╔══

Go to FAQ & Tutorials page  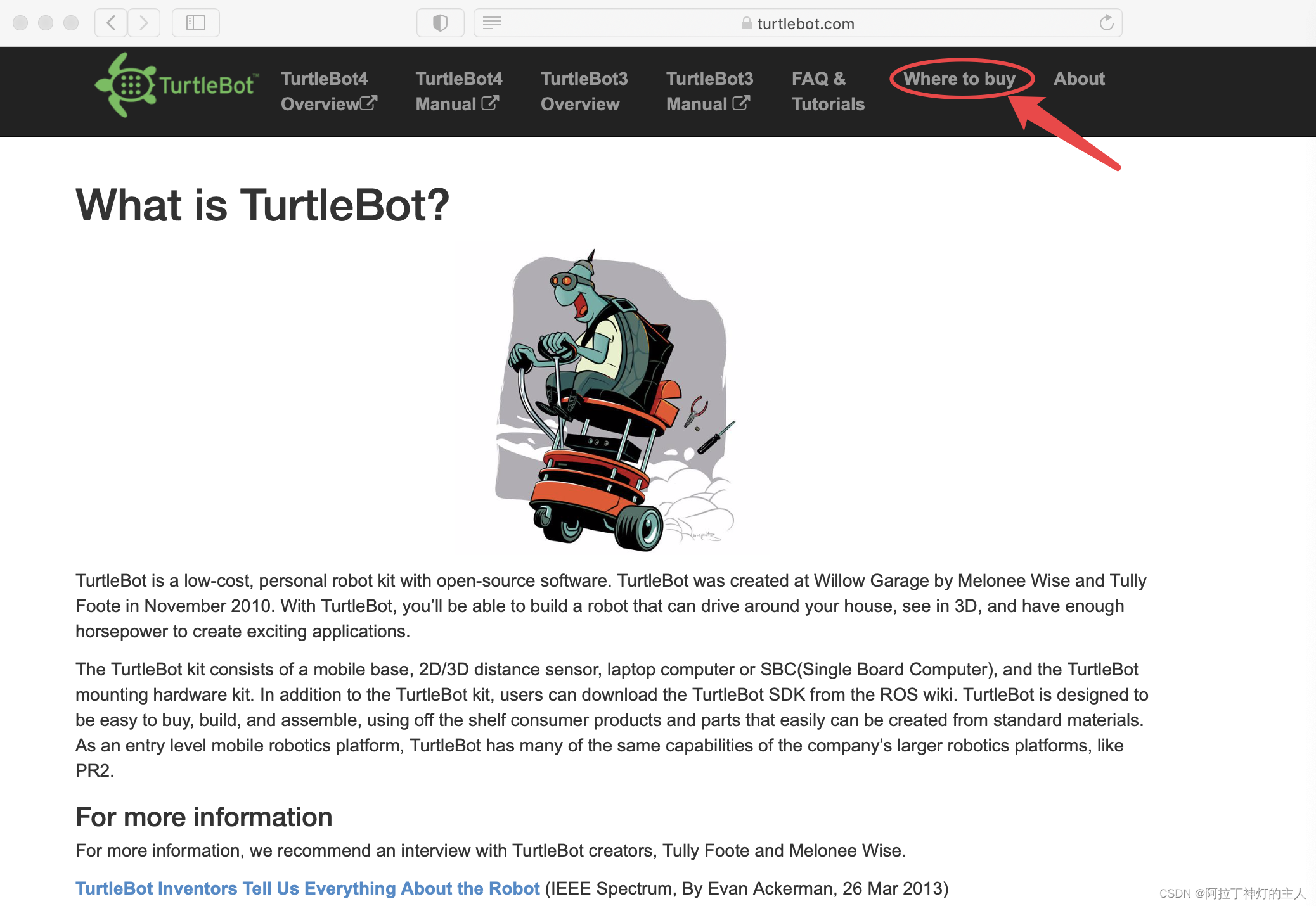coord(827,91)
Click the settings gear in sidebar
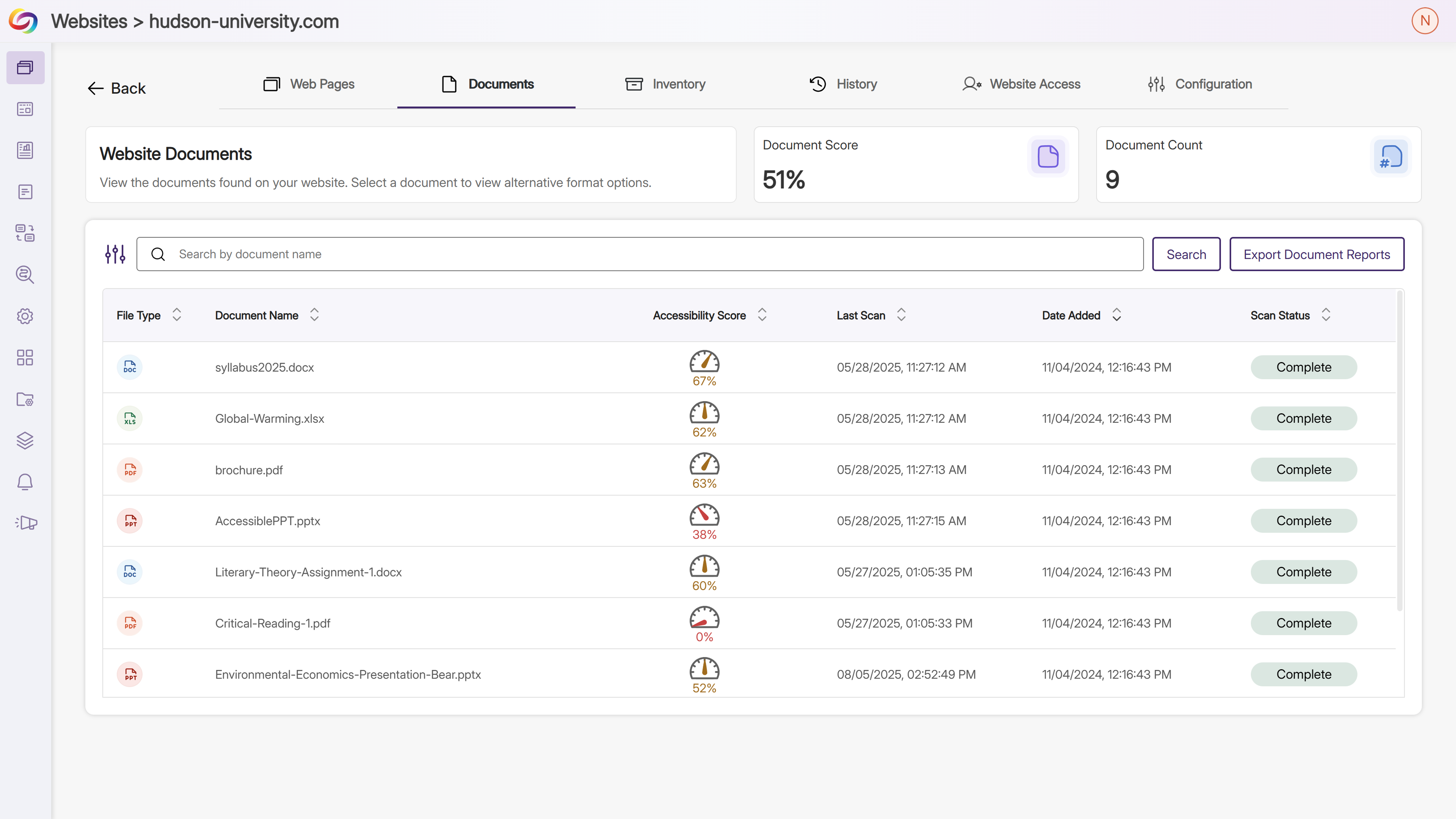This screenshot has height=819, width=1456. point(25,316)
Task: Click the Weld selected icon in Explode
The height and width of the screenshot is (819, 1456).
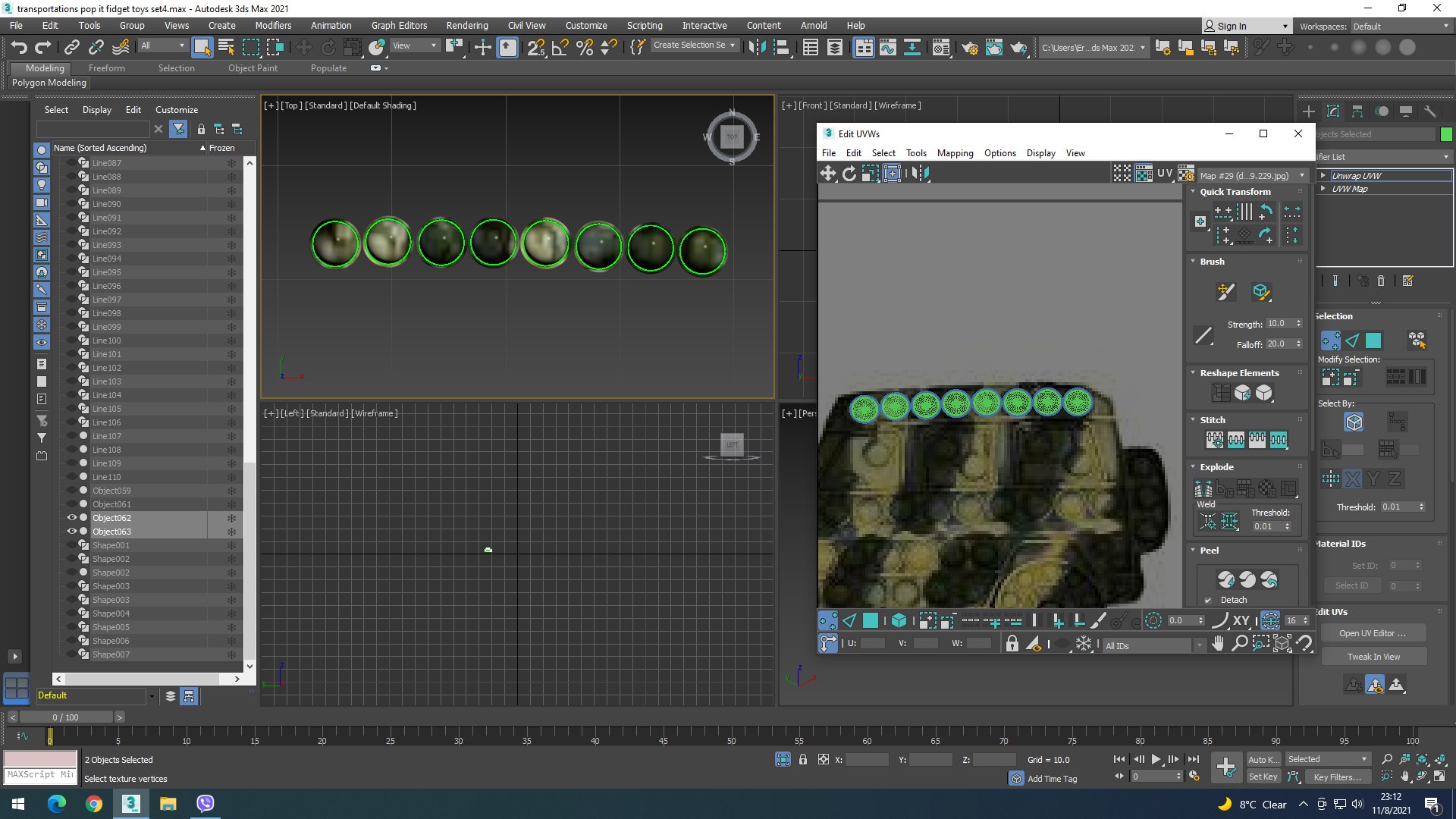Action: point(1229,521)
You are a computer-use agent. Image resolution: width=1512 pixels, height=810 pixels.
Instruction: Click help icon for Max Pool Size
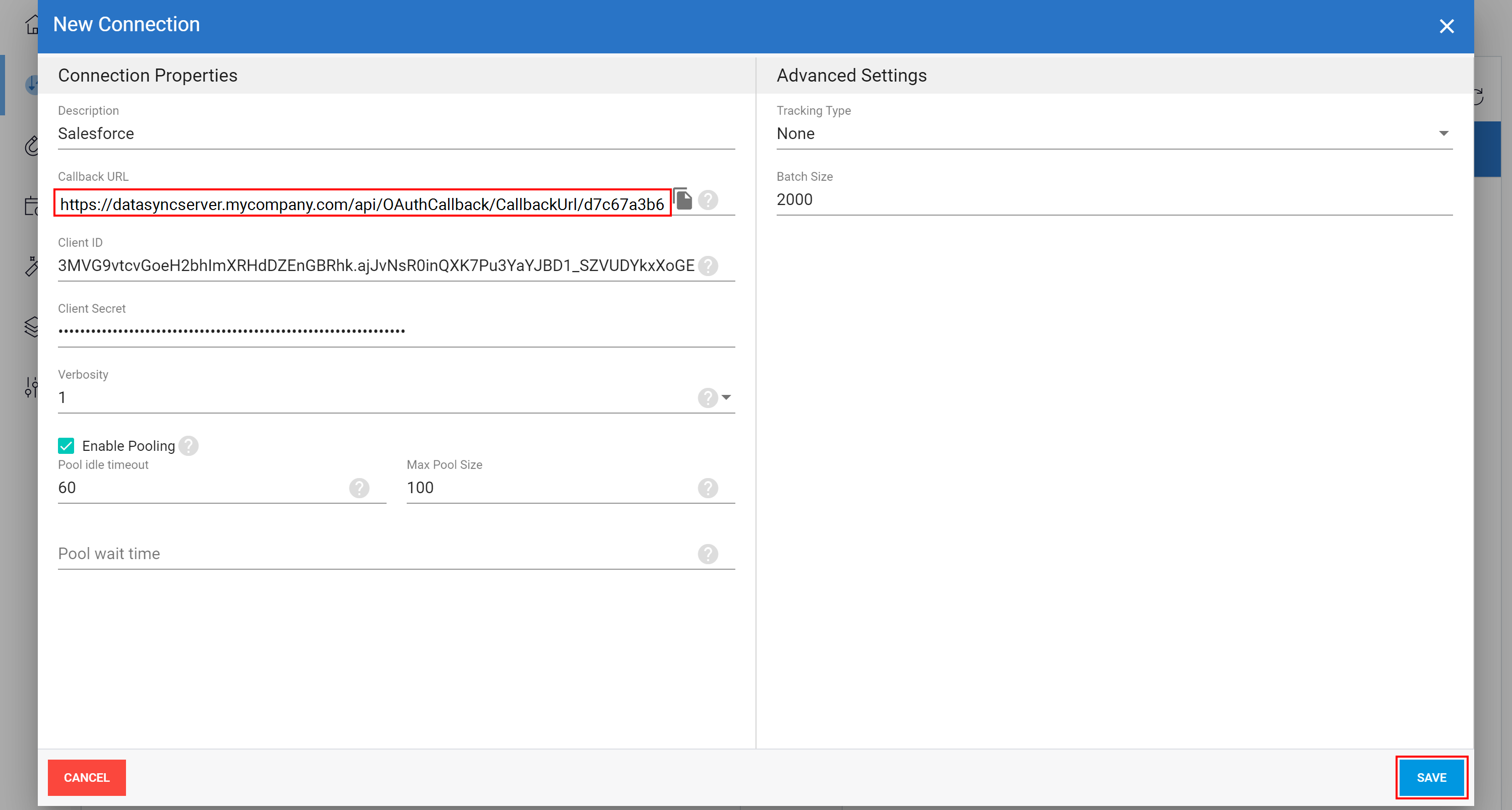coord(708,488)
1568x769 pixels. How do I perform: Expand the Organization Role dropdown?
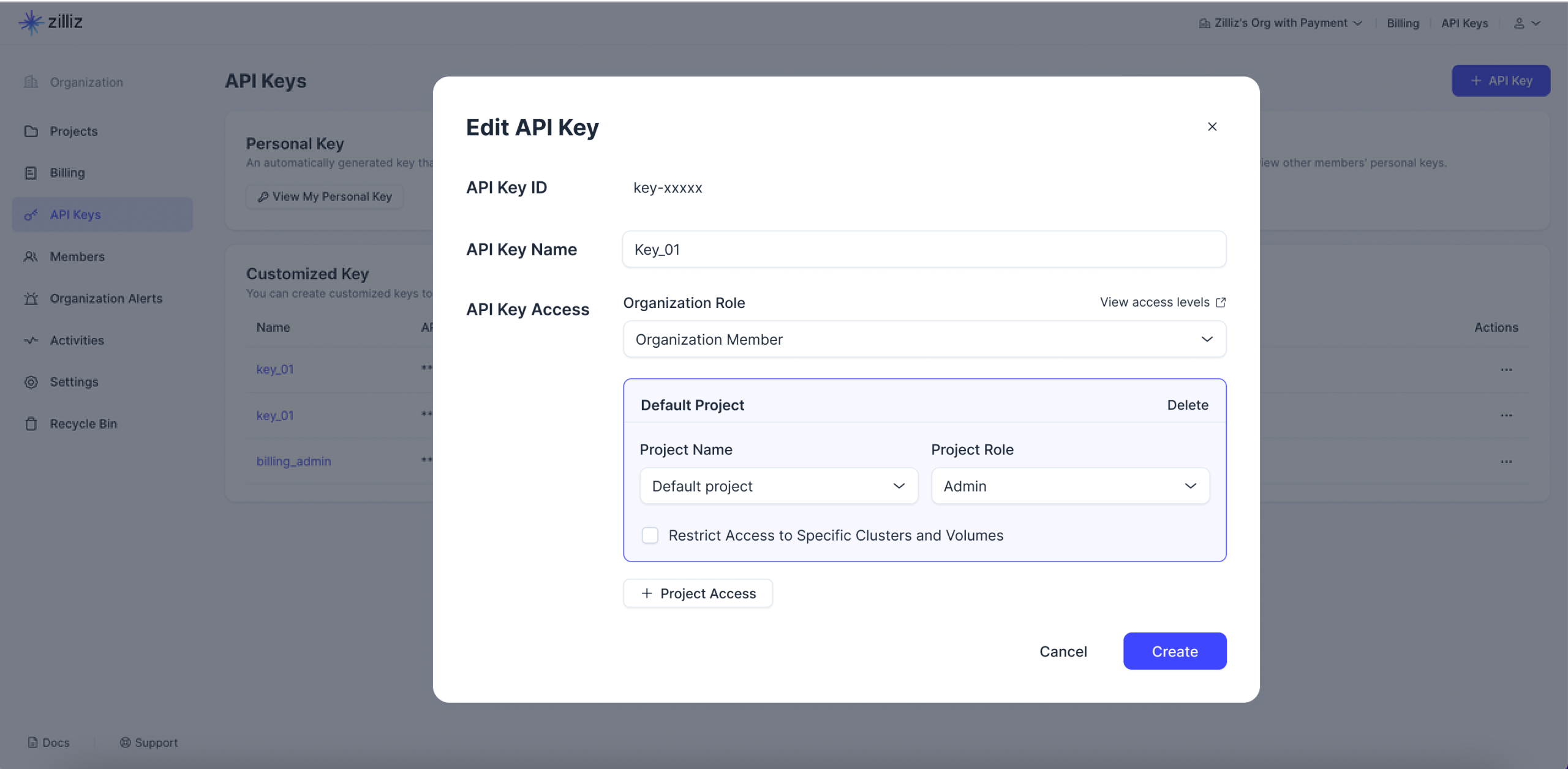point(924,339)
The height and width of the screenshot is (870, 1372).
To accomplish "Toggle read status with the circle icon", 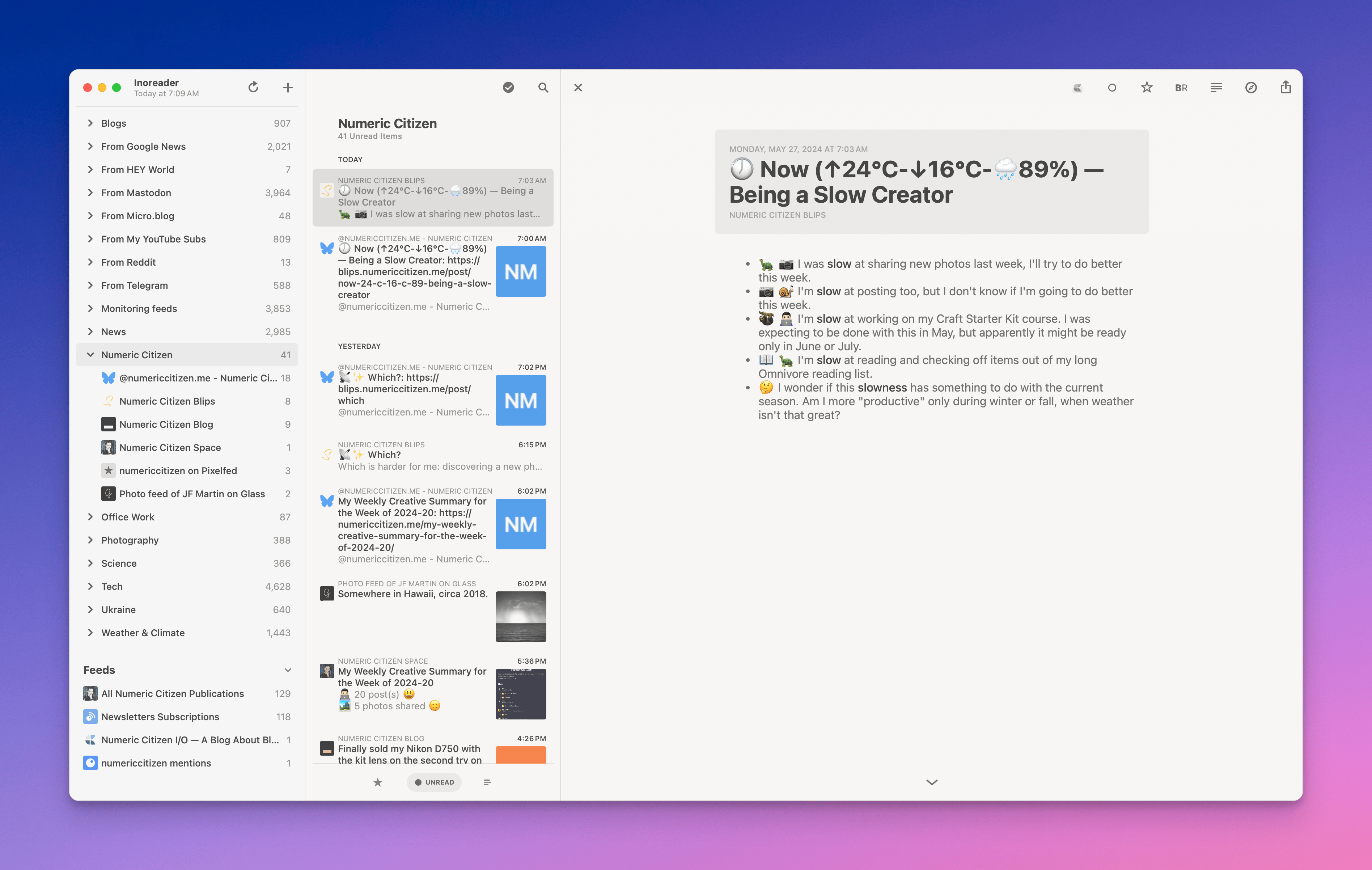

╚══

» **Required work**
Restate, exactly as they appear, the line with "You are a computer-use" and all the lines after it up to the end of the data above; images do not belong in the copy.

» **Your response**
You are a computer-use agent. Image resolution: width=1512 pixels, height=810 pixels.
Instruction: Click help icon for Max Pool Size
coord(708,488)
1568x769 pixels. How do I perform: Expand the Organization Role dropdown?
point(924,339)
The height and width of the screenshot is (870, 1372).
To accomplish "Toggle read status with the circle icon", 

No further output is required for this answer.